A Raça Cósmica

Por Hugo Mass

A questão racial sempre foi uma arma de dominação. A invenção do conceito de superioridade racial é uma invenção do colonialismo europeu moderno, de origem anglo-saxônica. O “fardo do homem branco”, a justificativa inglesa, foi sucedida pelo “destino manifesto” ianque. Do racismo explícito se passou ao subtendido sem solução de continuidade.

Estes conceitos pseudocientíficos sempre foram usados para explicar e justificar a exploração. Pretendiam tanto criar um espírito-de-corpo, que garantisse a massa interna necessária para manobrar, quanto um psicologismo de íncubo, de inferioridade, nos dominados, que sustentasse uma submissão infantil, o tal complexo de vira-latas.

Enquanto as forças do Imperialismo eram fracas, o interesse britânico se dirigia mais à Índia e África, as reações não surgiram, não apareceram fortes contestações. Mas no final do século XIX a presença ianque se fez sentir no Continente. E um incômodo nos intelectuais começa a se manifestar.
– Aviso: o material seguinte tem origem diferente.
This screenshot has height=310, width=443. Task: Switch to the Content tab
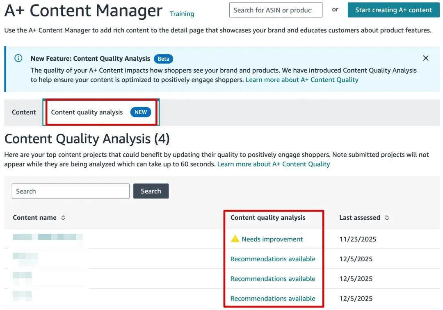tap(24, 112)
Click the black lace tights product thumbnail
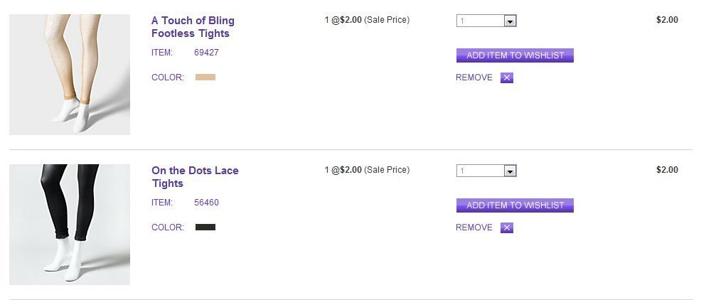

Em 1925, um político, servidor público e intelectual mexicano, José Vasconcelos (1881-1959), produz uma obra original. No rastro de E. Rodó, mas ainda preso aos conceitos científicos de sua época, desenvolve, em seu livro “La Raza Cósmica”, o conceito de que uma “raça” formada na América Latina, era destinada, pela vantagem da assimilação das diversas origens, a inaugurar a era universal da humanidade. A guiar a humanidade à Humanidade, à plena realização do Homem.

Nascido em um ambiente de forte influência indígena, com estudos básicos nos EUA, político atuante durante a Revolução Mexicana e embaixador nos países do Cone Sul, Brasil incluso, teve a rara oportunidade de vivenciar as realidades da América Latina e da América Anglo-saxônica, e, com seu talento e inteligência, teorizar sobre estas realidades com especial ineditismo. Carregava, ao lado da erudição e da experiência, aquele misticismo típico dos profetas dos povos escolhidos. Ficou conhecido, por este misto de ação e pensamento, como o “Caudilho Cultural” da Revolução Mexicana.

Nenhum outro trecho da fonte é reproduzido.